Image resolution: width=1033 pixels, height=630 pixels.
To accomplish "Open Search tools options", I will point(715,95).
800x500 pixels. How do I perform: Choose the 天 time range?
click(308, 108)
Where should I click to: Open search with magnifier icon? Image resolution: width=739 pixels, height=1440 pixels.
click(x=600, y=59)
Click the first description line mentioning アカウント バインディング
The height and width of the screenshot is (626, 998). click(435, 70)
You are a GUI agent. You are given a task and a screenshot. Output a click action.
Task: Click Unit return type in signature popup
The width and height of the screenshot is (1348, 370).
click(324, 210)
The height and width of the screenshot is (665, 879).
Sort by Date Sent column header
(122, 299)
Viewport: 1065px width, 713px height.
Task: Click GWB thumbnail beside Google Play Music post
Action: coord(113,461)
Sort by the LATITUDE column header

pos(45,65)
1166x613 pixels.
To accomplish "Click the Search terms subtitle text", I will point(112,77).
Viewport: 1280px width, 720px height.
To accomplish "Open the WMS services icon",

::::

**Exercise prompt**:
Whenever "will" shows up in a line of the listing, copy that whole line.

**Exercise response**:
To accomplish "Open Search tools options", I will point(715,95).
To accomplish "Click the Search terms subtitle text", I will point(112,77).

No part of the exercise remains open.